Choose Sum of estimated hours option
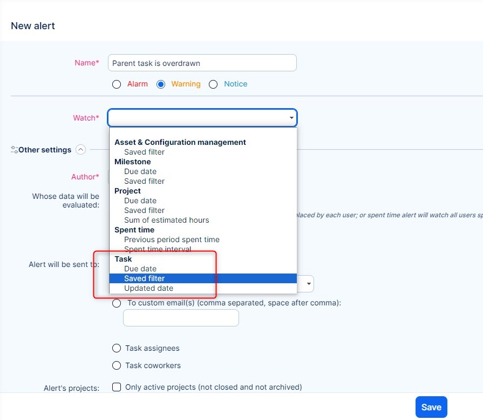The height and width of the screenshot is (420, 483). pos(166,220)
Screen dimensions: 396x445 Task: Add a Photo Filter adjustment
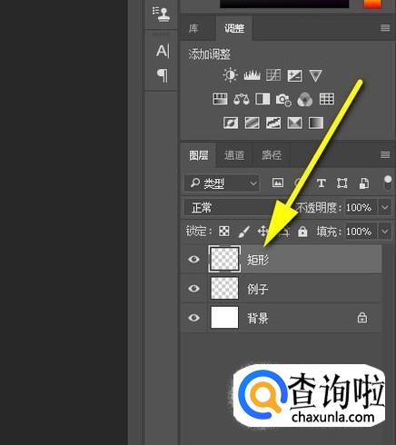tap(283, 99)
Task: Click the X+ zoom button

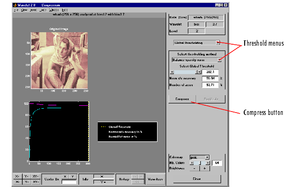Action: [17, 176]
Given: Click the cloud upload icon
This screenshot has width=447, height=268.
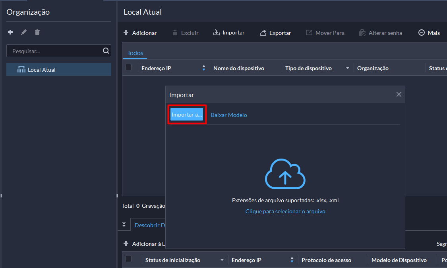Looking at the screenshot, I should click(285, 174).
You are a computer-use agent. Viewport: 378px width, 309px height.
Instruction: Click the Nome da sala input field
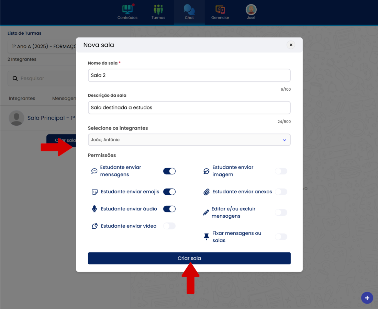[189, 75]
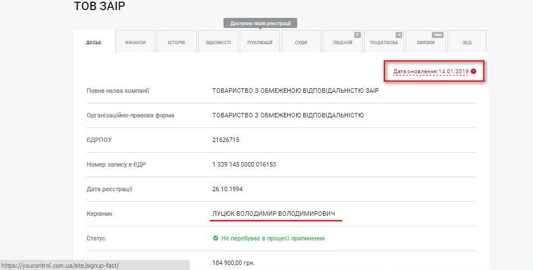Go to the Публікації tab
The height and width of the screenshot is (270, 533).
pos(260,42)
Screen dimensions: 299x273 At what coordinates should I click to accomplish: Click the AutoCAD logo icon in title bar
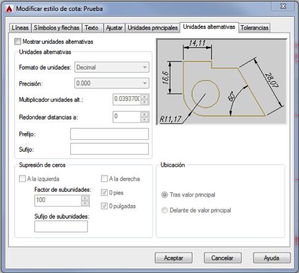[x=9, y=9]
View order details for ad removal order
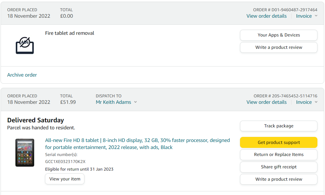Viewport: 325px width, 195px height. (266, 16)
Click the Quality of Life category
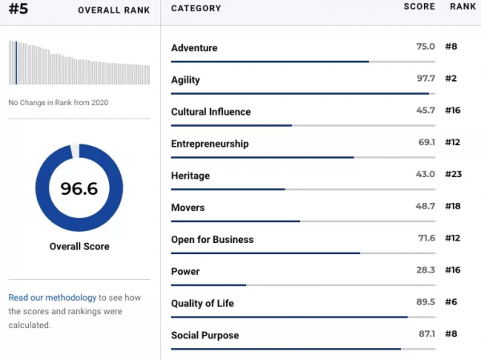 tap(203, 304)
* * *
= What is being asked =
What the answer needs is every line from the one with "You are a computer-use" through the last line of the data, reproduced word for word and with pictures omitted.

= Response =
You are a computer-use agent. Viewport: 378px width, 309px height.
Instruction: Click the Nome da sala input field
[189, 75]
Go to the Публікації tab
The height and width of the screenshot is (270, 533).
pos(260,42)
Screen dimensions: 299x273 At what coordinates should I click to accomplish: Click the AutoCAD logo icon in title bar
[x=9, y=9]
View order details for ad removal order
Viewport: 325px width, 195px height. (266, 16)
Click the Quality of Life category
 tap(203, 304)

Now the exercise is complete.